Thaisa Fernandes: Yeah, so people can find me on Twitter. My handle is @thaifernandes. I use LinkedIn a lot. It's my name Thaisa Fernandes. I'm always sharing things related to product management, program management, design, Latinx things that are important to me that are related to inclusion, belonging, diversity. Also my podcast is latinxinpower.com. You can find it in all streaming platforms. And we also have the online store and there's also a blog. So for folks who are not used to listening to podcasts, we have a transcription of the episodes in our blog on medium. So if you look for Latinx in Power, you're going to find our blogs as well.
And we are also on Instagram.
GabyV: Okay, very cool. The Latinx in Power podcast is demystifying tech, interviewing Latinx leaders all over the world to get their perspective, encouragement, and insights. It's awesome 'Thaisa has interviewed people from Brazil, from Mexico, Cubans, Hondurenos, Peruanos, Paraguayos, Spanish, Colombian, and many more. So you guys will enjoy it.
Thaisa Fernandes: Ah, thank you. Yeah. Our goal is actuallyto interview at least one person for each Latin American country because to me, it's also important to bring diversity also in terms of countries. We interviewed [people from] 15 countries and we have a lot more to go and the goal is really bringing different perspectives.
There's not only one way to do things.
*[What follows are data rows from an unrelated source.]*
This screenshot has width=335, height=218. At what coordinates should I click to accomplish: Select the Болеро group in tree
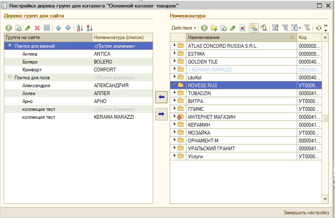pos(30,62)
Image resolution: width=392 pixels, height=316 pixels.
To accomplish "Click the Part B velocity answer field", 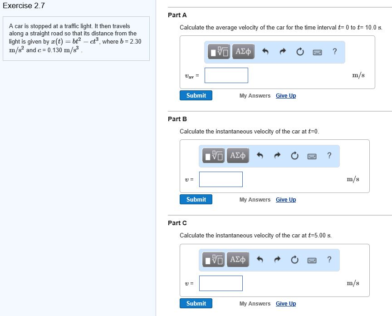I will click(x=221, y=179).
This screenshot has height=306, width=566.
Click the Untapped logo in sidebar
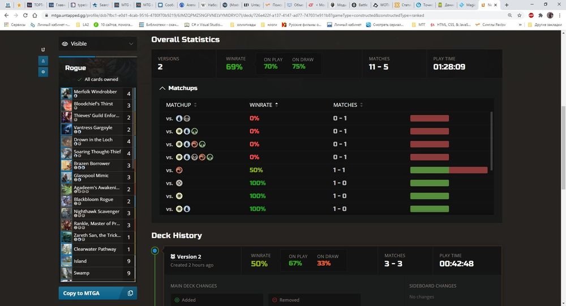pyautogui.click(x=43, y=50)
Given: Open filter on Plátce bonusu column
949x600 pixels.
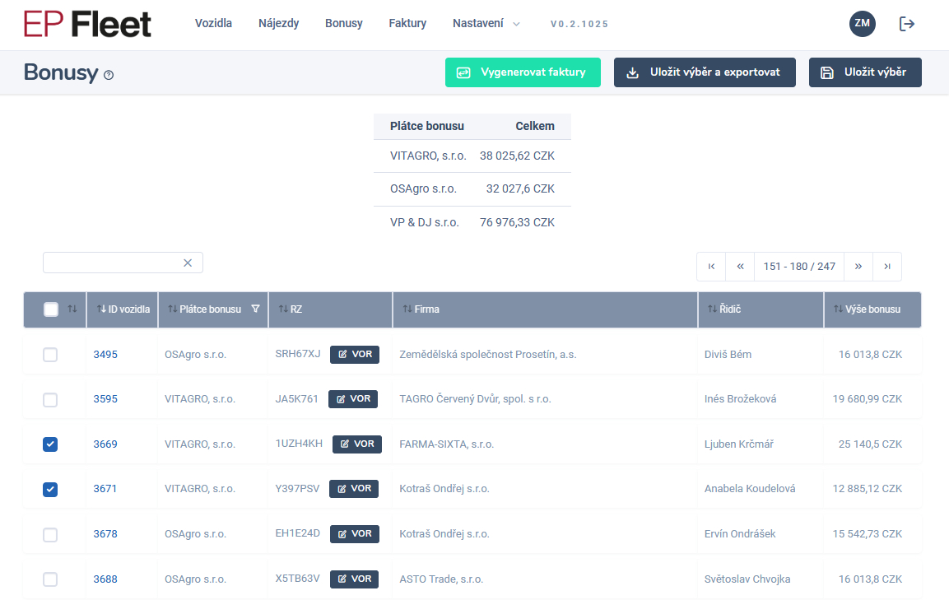Looking at the screenshot, I should tap(255, 309).
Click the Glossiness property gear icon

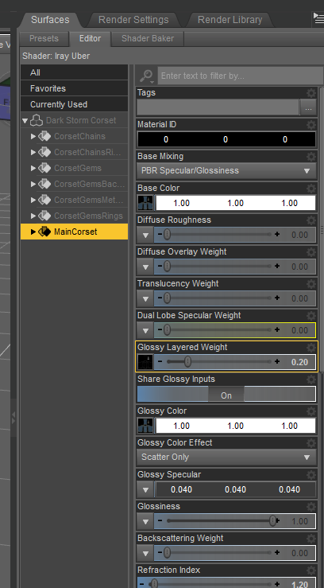(311, 506)
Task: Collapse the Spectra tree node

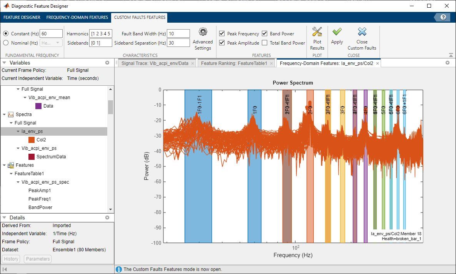Action: (x=4, y=115)
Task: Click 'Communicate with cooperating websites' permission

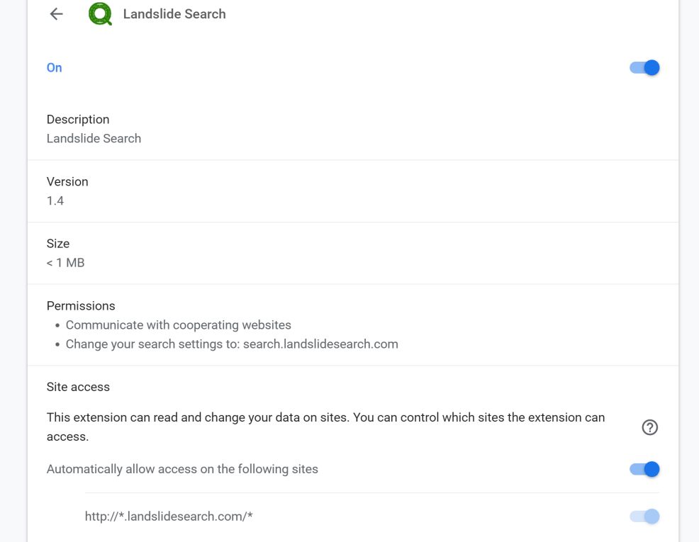Action: pyautogui.click(x=179, y=325)
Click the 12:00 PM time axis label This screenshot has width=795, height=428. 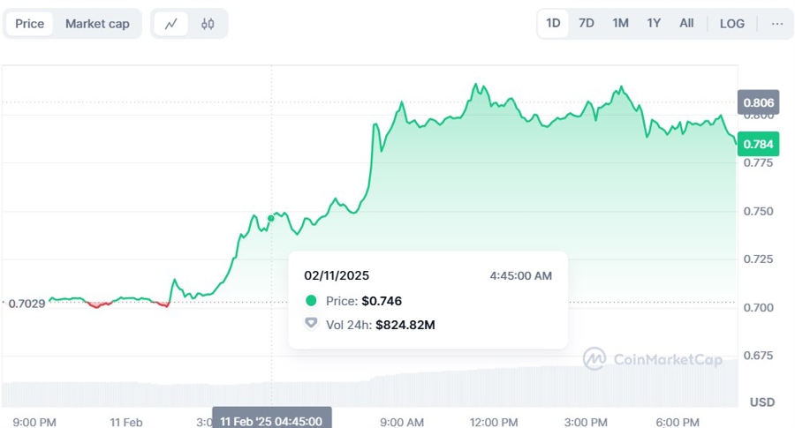point(495,422)
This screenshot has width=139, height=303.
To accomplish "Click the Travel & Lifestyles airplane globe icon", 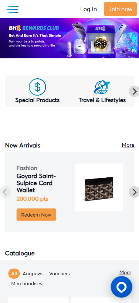I will (102, 87).
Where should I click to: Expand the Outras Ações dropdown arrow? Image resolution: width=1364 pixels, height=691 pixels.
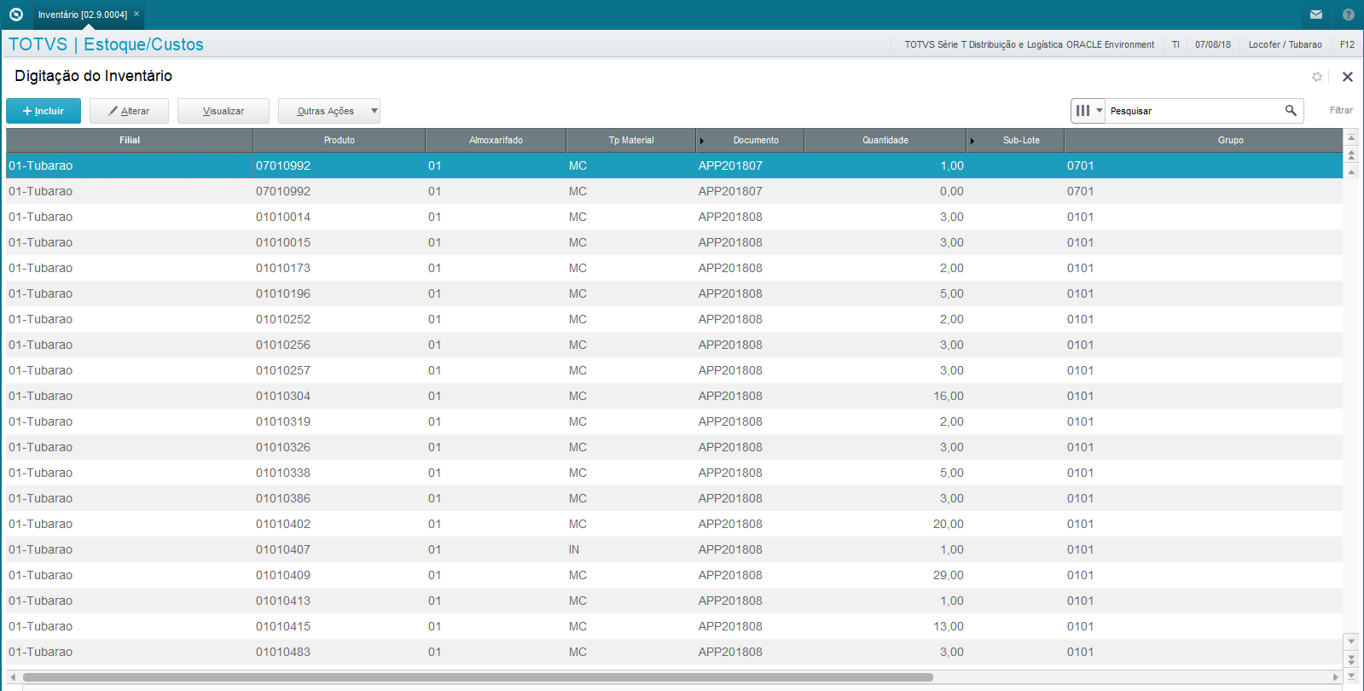(x=374, y=111)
There's not only one path and our path is not supposed to be linear. So it's okay to be messy and change as we go. So this is our goal to show that there are a lot of different ways to do things and different journeys and everything's all right. It's fine.
GabyV: Yeah, that's awesome. I think I have a few suggestions maybe for Argentina, El Salvador and Guatemala for you.
Thaisa Fernandes: Oh, that's awesome. Yeah. Send it to me. I actually just interviewed someone from Argentina and yeah. So would be great to have more.